§ **Records provided**

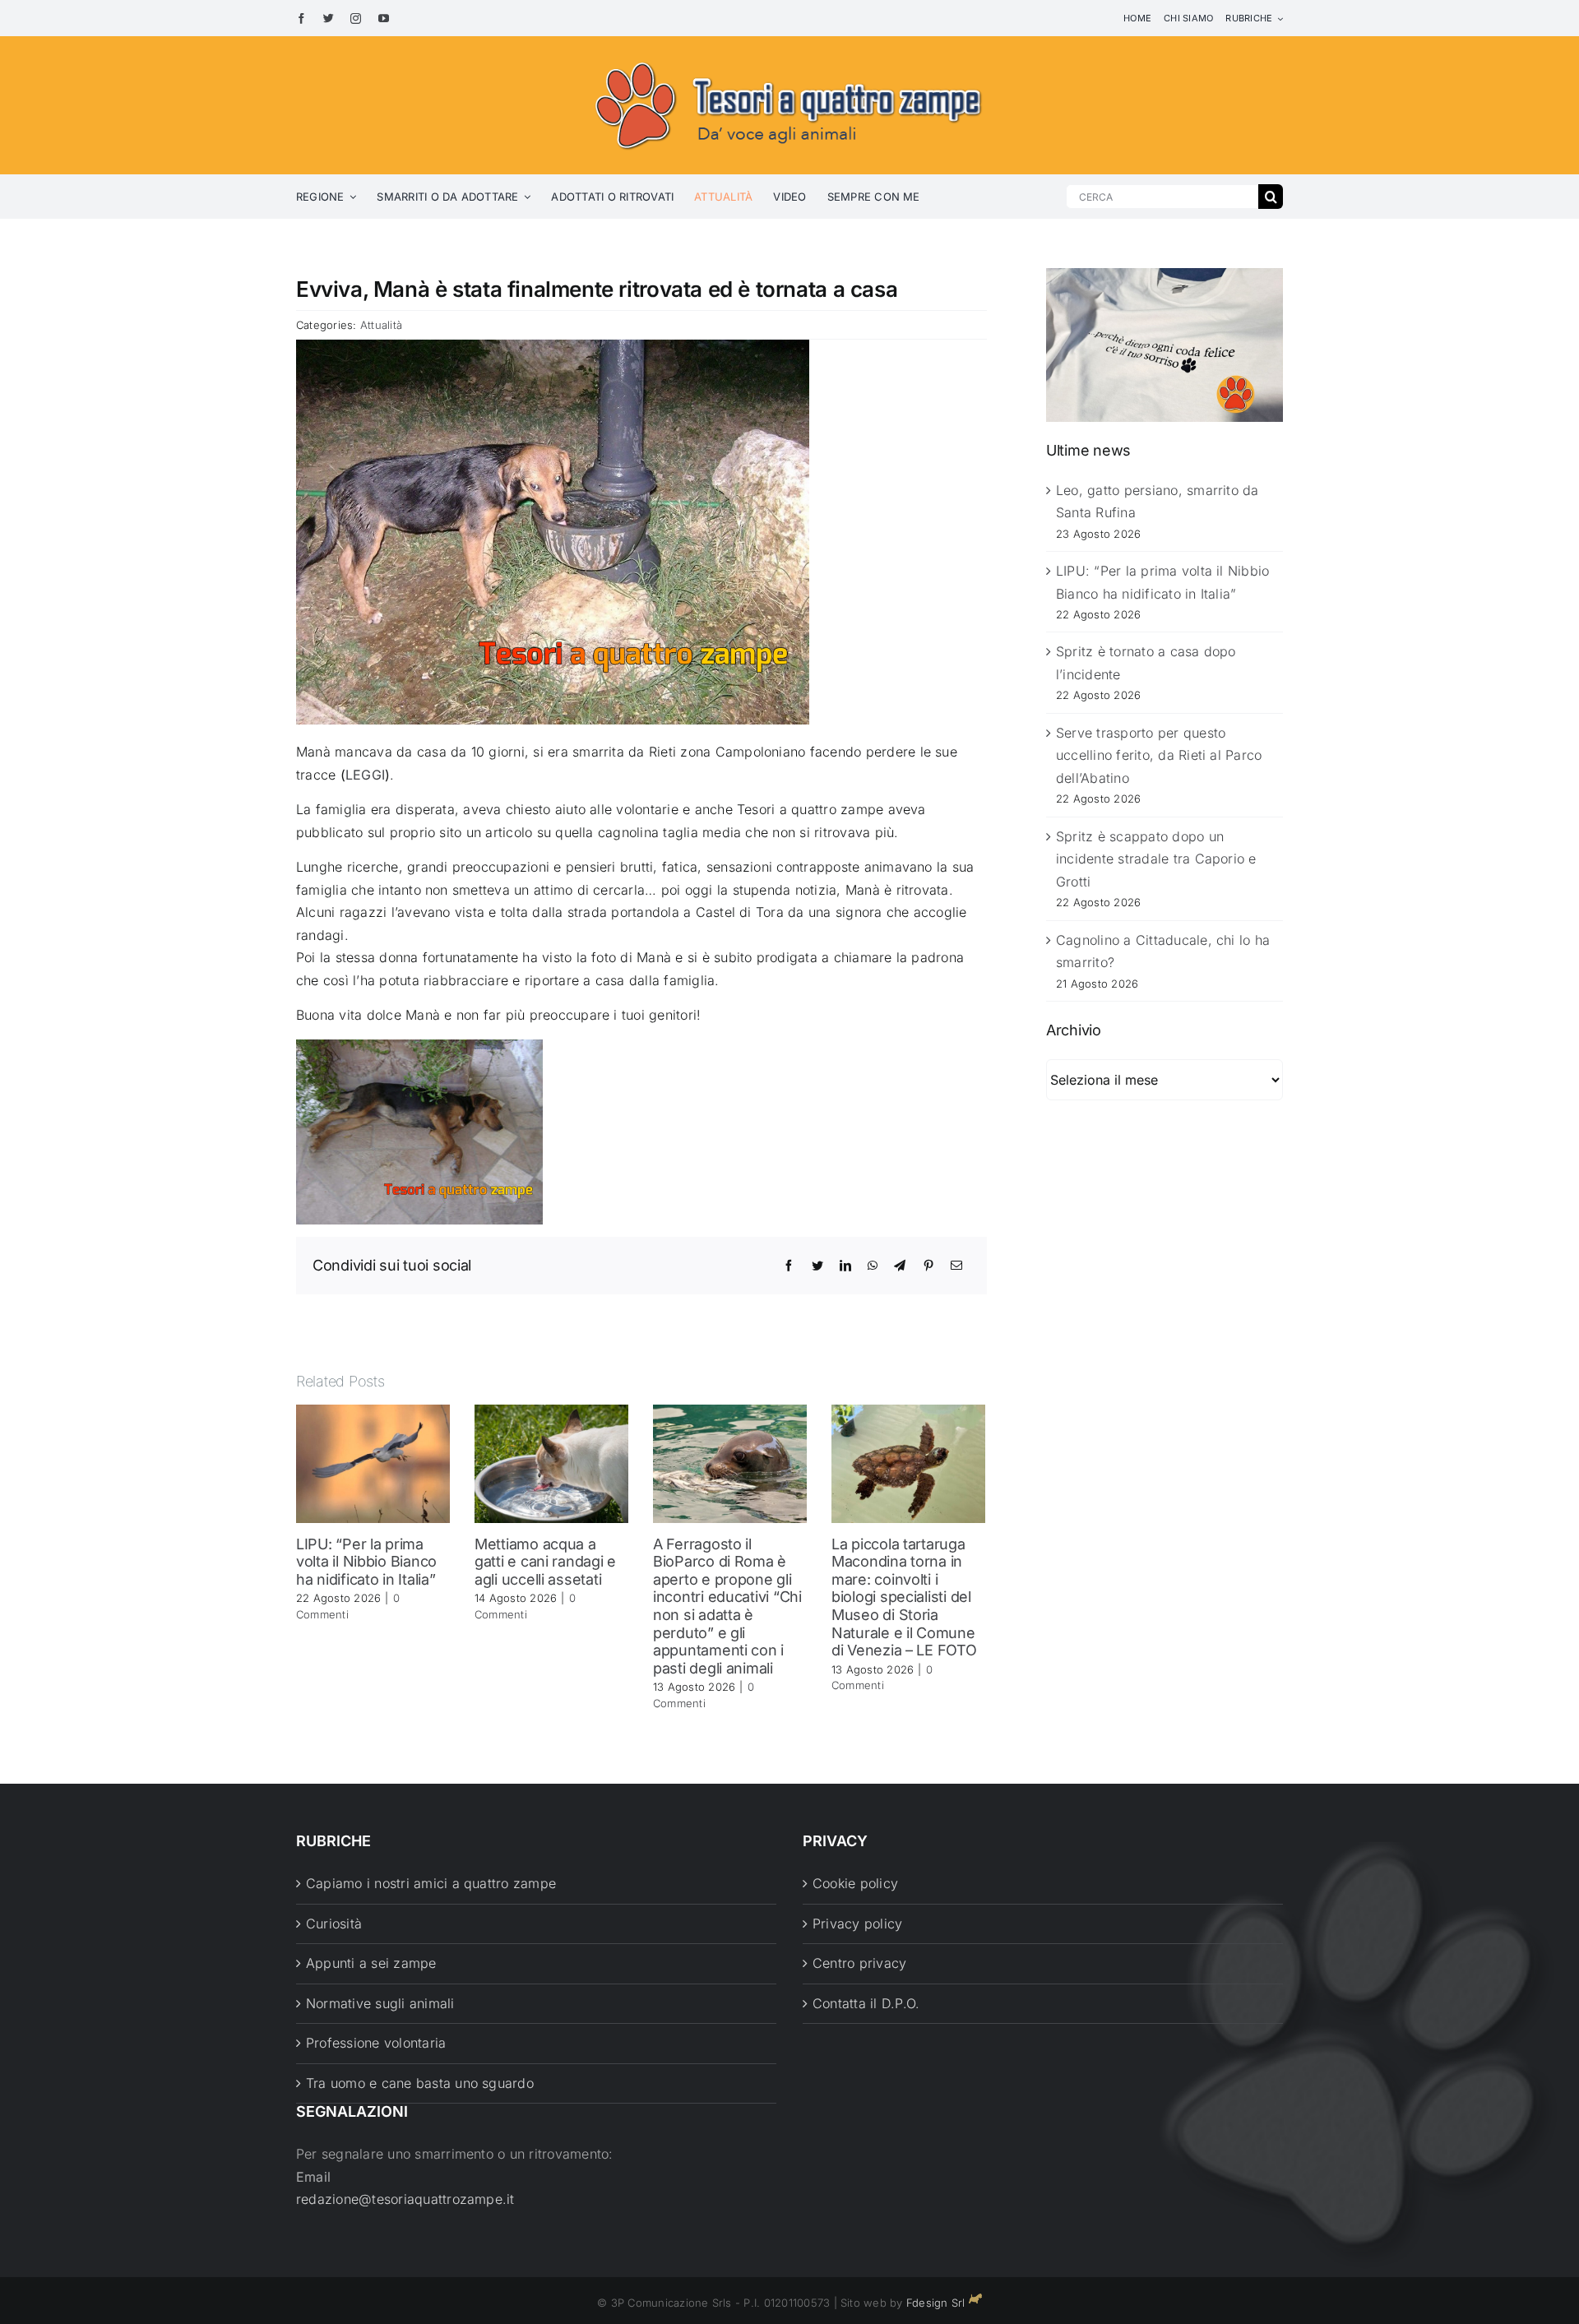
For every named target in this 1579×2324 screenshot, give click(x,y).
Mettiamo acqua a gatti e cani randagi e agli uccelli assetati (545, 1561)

---

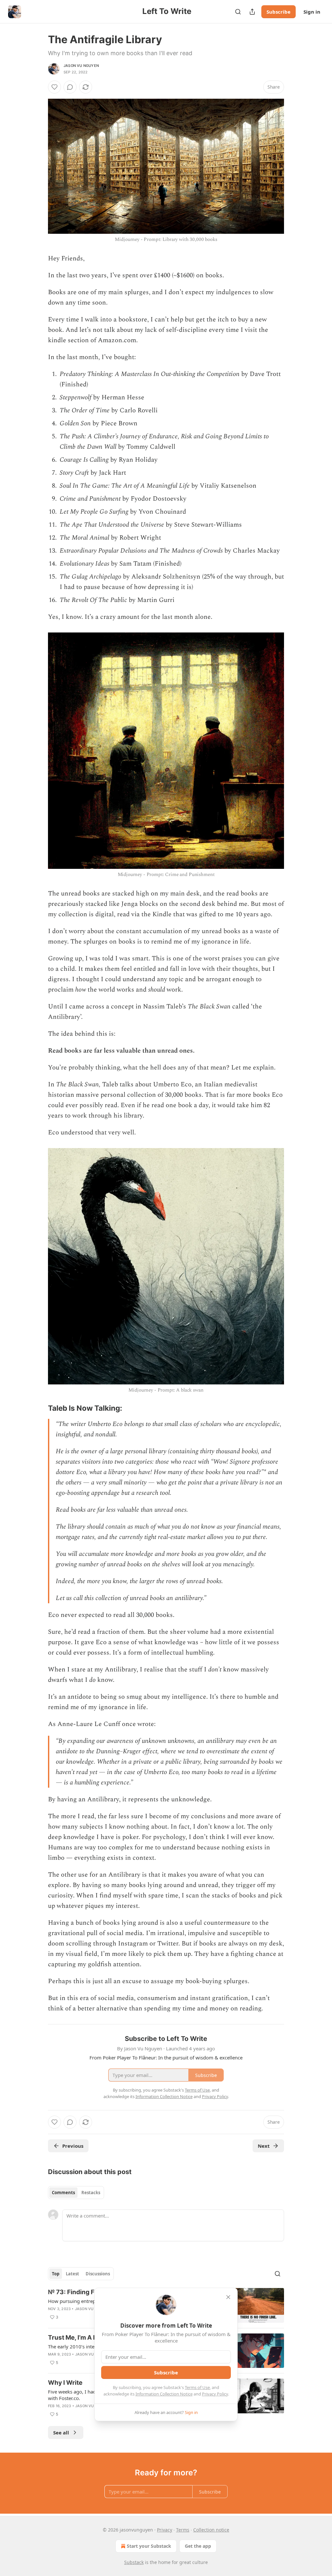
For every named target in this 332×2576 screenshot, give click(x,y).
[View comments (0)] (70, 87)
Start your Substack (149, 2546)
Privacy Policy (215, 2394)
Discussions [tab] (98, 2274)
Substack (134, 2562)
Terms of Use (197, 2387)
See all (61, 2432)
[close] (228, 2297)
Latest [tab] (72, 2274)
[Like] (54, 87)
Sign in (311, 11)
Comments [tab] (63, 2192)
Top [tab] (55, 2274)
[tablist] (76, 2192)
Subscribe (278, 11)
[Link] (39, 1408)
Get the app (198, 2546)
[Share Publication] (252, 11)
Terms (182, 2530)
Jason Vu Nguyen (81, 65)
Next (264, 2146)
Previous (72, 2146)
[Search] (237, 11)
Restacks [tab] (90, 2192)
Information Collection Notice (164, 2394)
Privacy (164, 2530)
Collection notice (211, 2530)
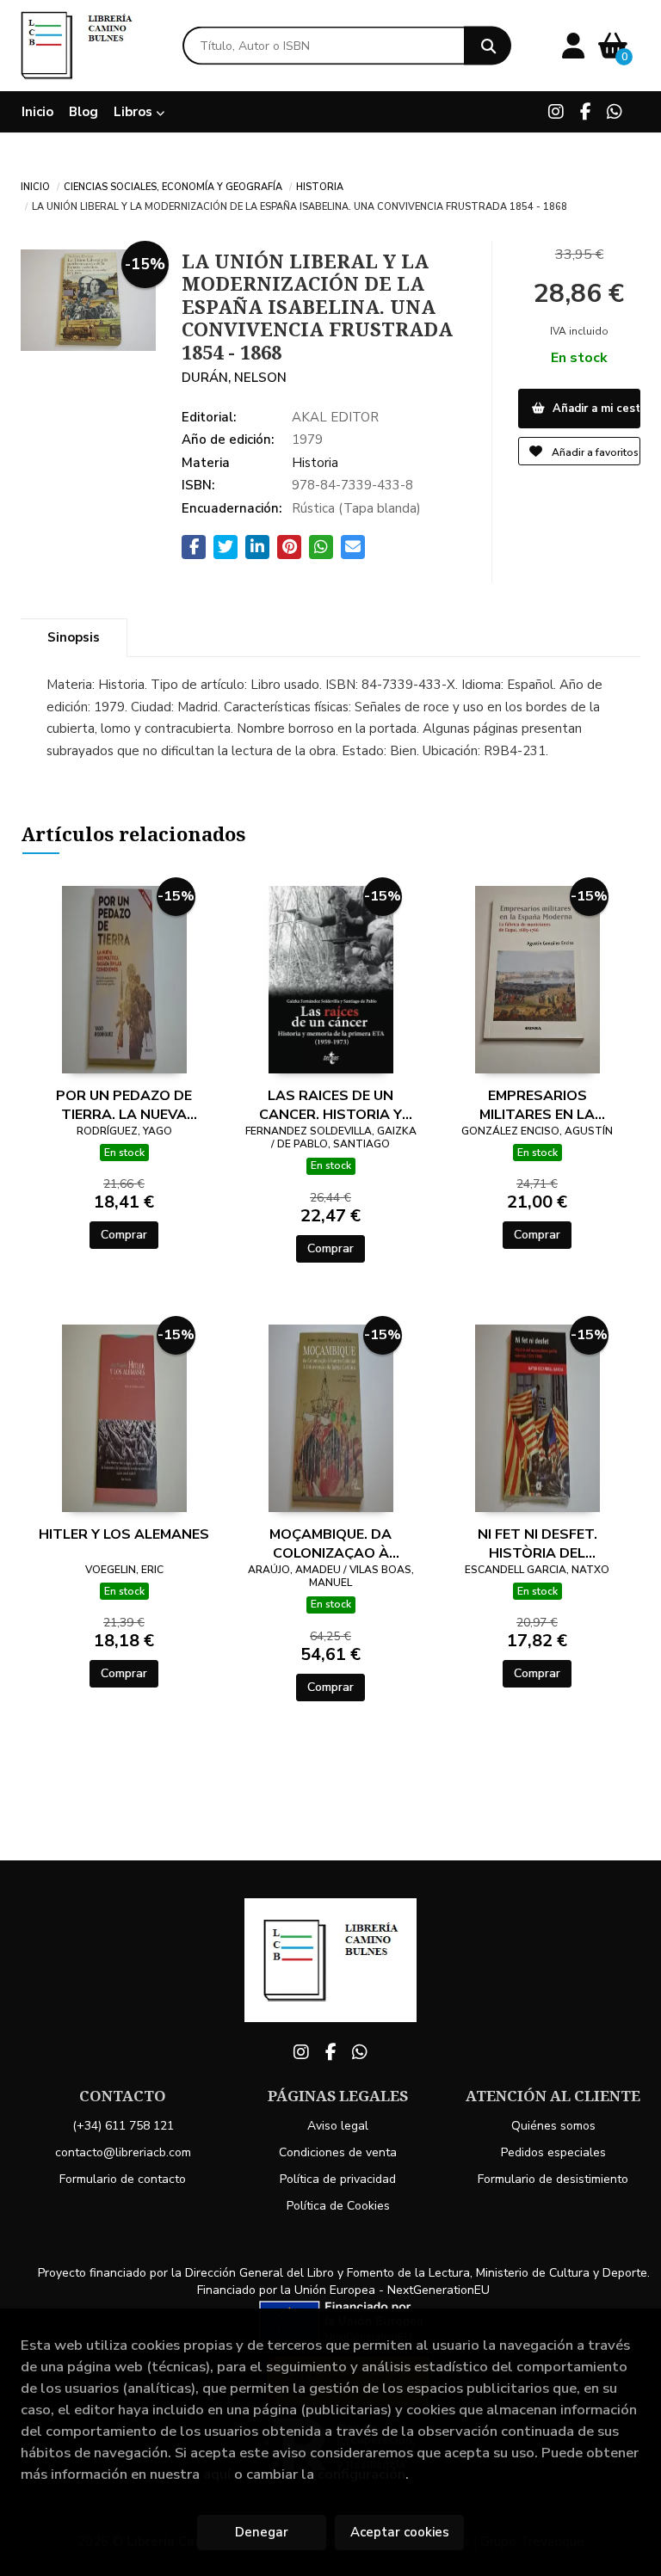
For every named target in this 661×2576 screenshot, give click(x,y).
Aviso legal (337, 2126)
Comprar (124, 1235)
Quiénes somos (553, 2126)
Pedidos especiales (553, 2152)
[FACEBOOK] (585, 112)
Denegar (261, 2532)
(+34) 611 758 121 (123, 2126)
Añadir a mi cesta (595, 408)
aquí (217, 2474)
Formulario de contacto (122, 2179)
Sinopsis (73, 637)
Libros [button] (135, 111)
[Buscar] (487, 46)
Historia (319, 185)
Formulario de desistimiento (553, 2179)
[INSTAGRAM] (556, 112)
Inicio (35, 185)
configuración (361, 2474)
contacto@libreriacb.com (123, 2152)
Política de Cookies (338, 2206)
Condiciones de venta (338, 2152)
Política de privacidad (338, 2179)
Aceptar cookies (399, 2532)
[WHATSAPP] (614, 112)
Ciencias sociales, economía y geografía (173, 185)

---

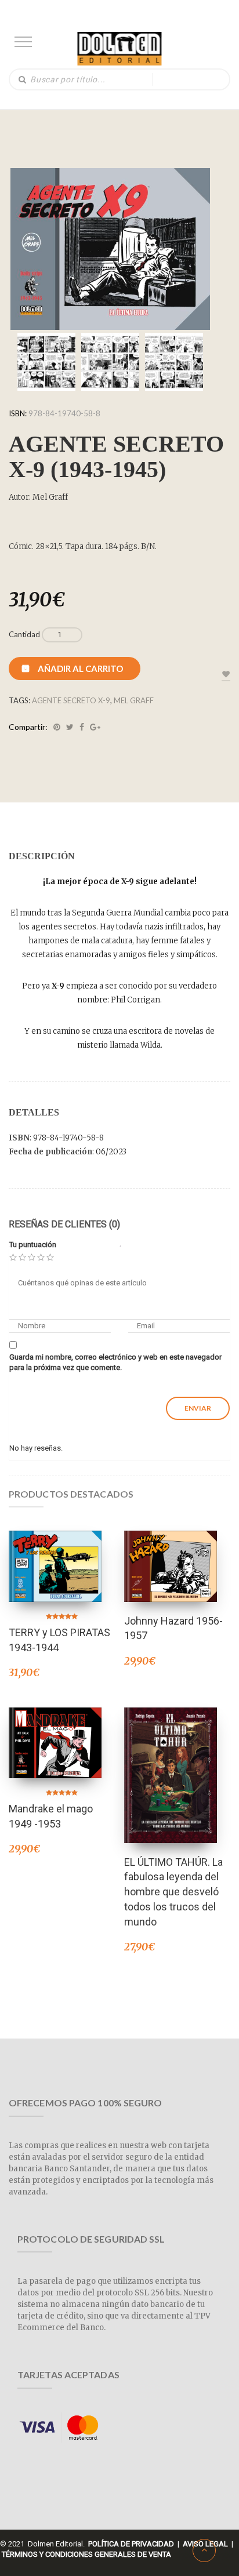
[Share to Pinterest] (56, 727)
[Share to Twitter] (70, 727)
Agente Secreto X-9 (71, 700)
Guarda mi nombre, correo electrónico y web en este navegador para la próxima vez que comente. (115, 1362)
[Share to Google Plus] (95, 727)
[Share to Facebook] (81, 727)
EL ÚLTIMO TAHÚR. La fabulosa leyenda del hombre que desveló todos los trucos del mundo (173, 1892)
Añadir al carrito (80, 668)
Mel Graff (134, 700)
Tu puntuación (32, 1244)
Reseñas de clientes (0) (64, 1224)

§ **What is required**
Each line from the one that contains "[Link] (39, 1408)" down to the one that contains "Ciencias sociales, economía" is to be returned exactly as it stands above, both ends included, with pictures removed.

§ **Response area**
[Link] (39, 1408)
Get the app (198, 2546)
[Share Publication] (252, 11)
Terms (182, 2530)
Jason Vu Nguyen (81, 65)
Next (264, 2146)
Previous (72, 2146)
[Search] (237, 11)
Restacks [tab] (90, 2192)
Information Collection Notice (164, 2394)
Privacy (164, 2530)
Collection notice (211, 2530)
For every named target in this 661×2576 screenshot, give click(x,y).
Aviso legal (337, 2126)
Comprar (124, 1235)
Quiénes somos (553, 2126)
Pedidos especiales (553, 2152)
[FACEBOOK] (585, 112)
Denegar (261, 2532)
(+34) 611 758 121 (123, 2126)
Añadir a mi cesta (595, 408)
aquí (217, 2474)
Formulario de contacto (122, 2179)
Sinopsis (73, 637)
Libros [button] (135, 111)
[Buscar] (487, 46)
Historia (319, 185)
Formulario de desistimiento (553, 2179)
[INSTAGRAM] (556, 112)
Inicio (35, 185)
configuración (361, 2474)
contacto@libreriacb.com (123, 2152)
Política de Cookies (338, 2206)
Condiciones de venta (338, 2152)
Política de privacidad (338, 2179)
Aceptar cookies (399, 2532)
[WHATSAPP] (614, 112)
Ciencias sociales, economía y geografía (173, 185)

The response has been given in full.